[Data records Boundary: Start]

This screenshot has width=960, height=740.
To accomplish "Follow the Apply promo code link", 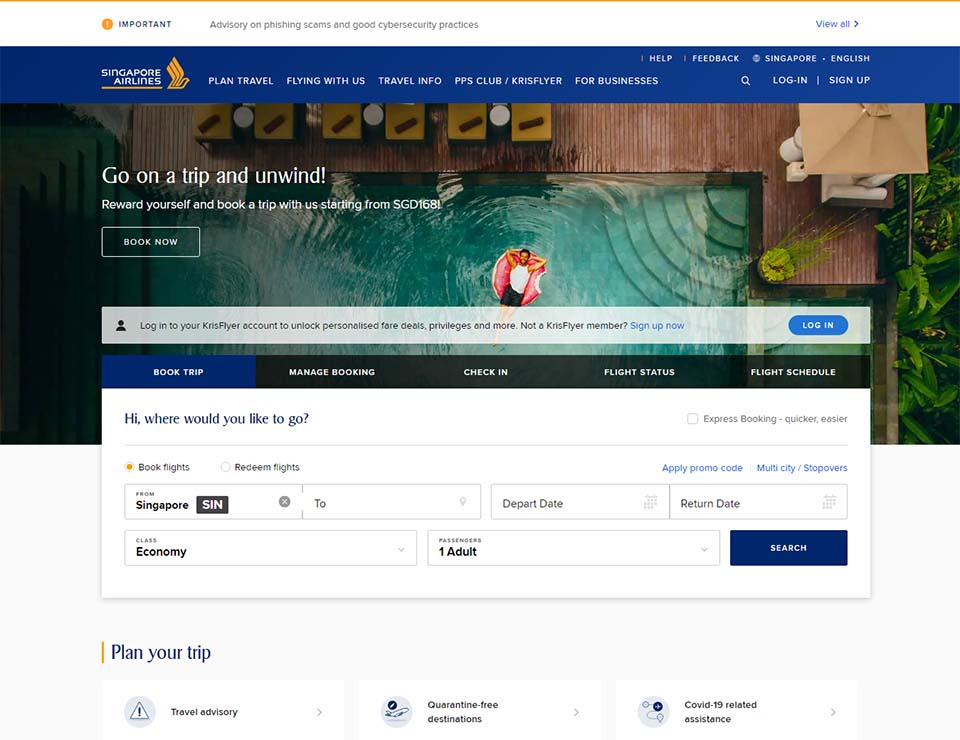I will pos(702,468).
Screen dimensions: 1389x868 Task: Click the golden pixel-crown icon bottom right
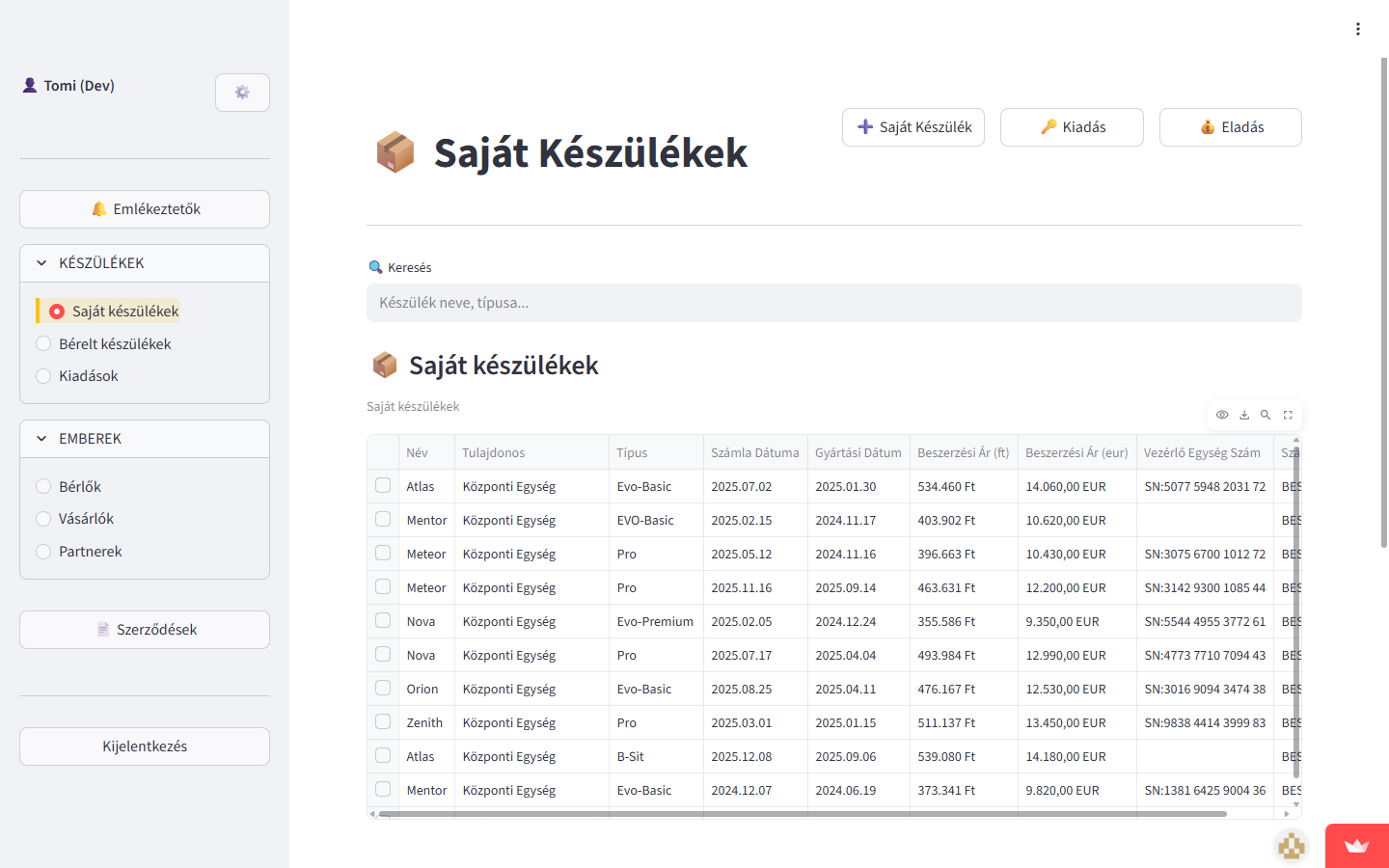click(1292, 846)

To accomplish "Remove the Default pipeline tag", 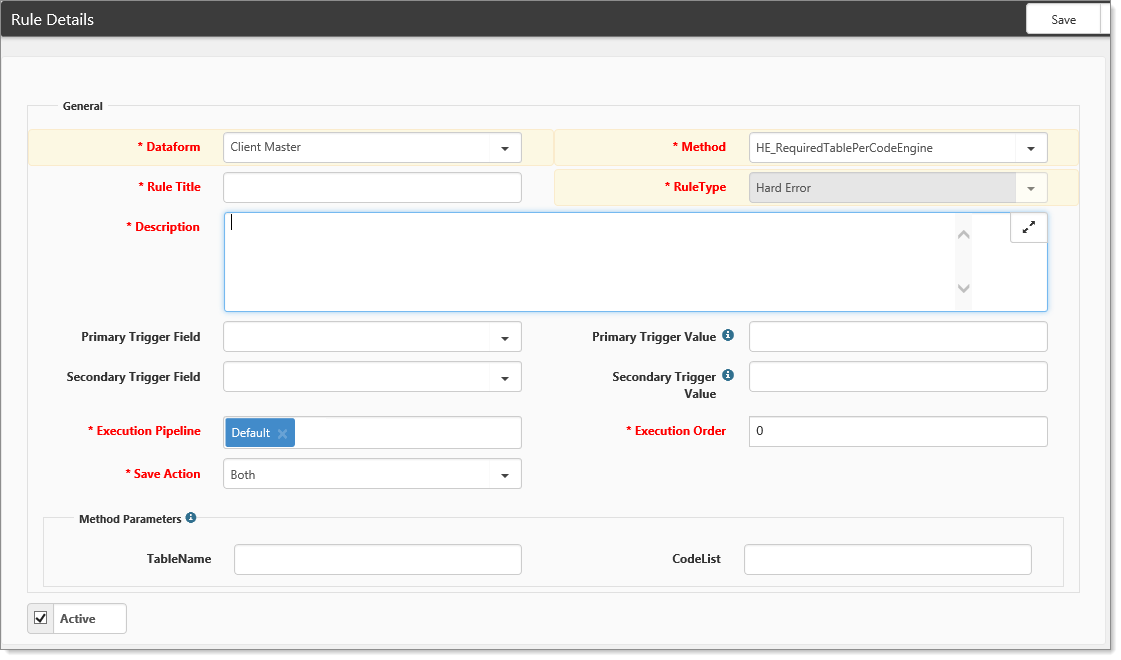I will pos(283,433).
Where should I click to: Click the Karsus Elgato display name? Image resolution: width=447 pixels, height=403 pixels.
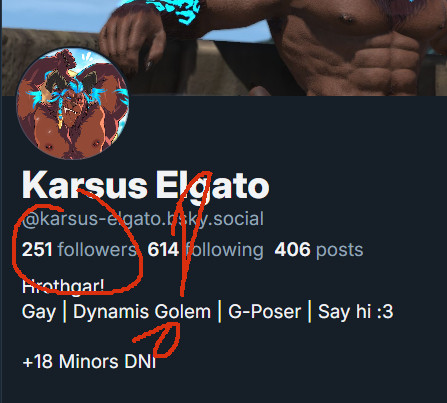pyautogui.click(x=146, y=185)
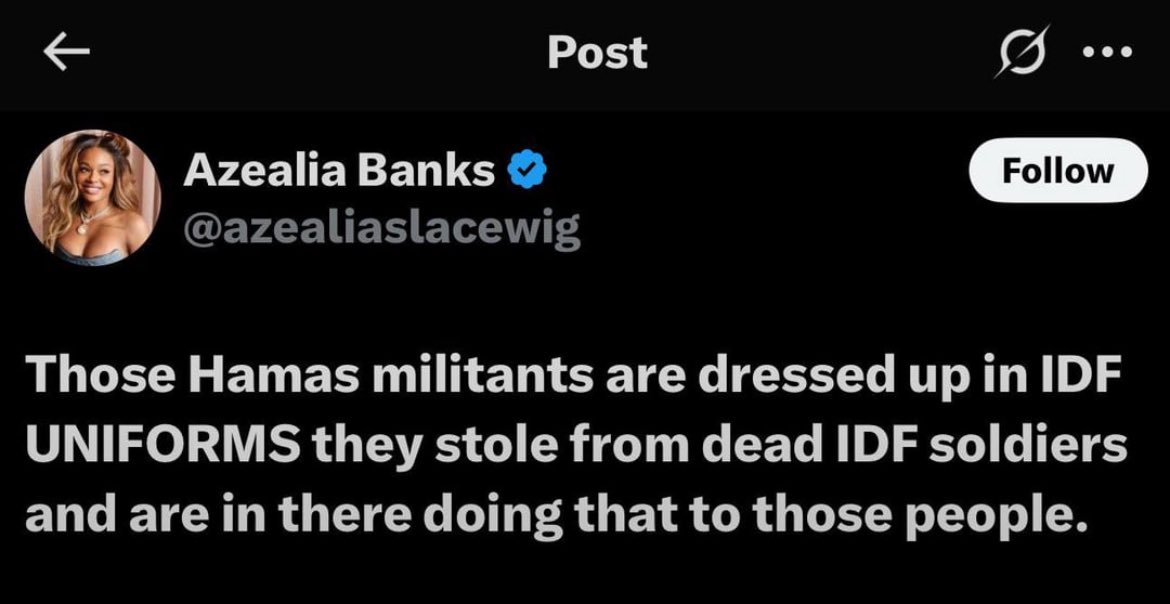Open the Azealia Banks display name link
The image size is (1170, 604).
coord(339,172)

[Data records Boundary: End]

## Task directions:
Return the lines from the one that contains "Where should I" through the final line of the listing above, inclusive. Transcribe them exactly and drop the pictures.

## Answer to this problem:
Where should I click to: Click the Karsus Elgato display name? Image resolution: width=447 pixels, height=403 pixels.
pyautogui.click(x=146, y=185)
Open the Azealia Banks display name link
The image size is (1170, 604).
coord(339,172)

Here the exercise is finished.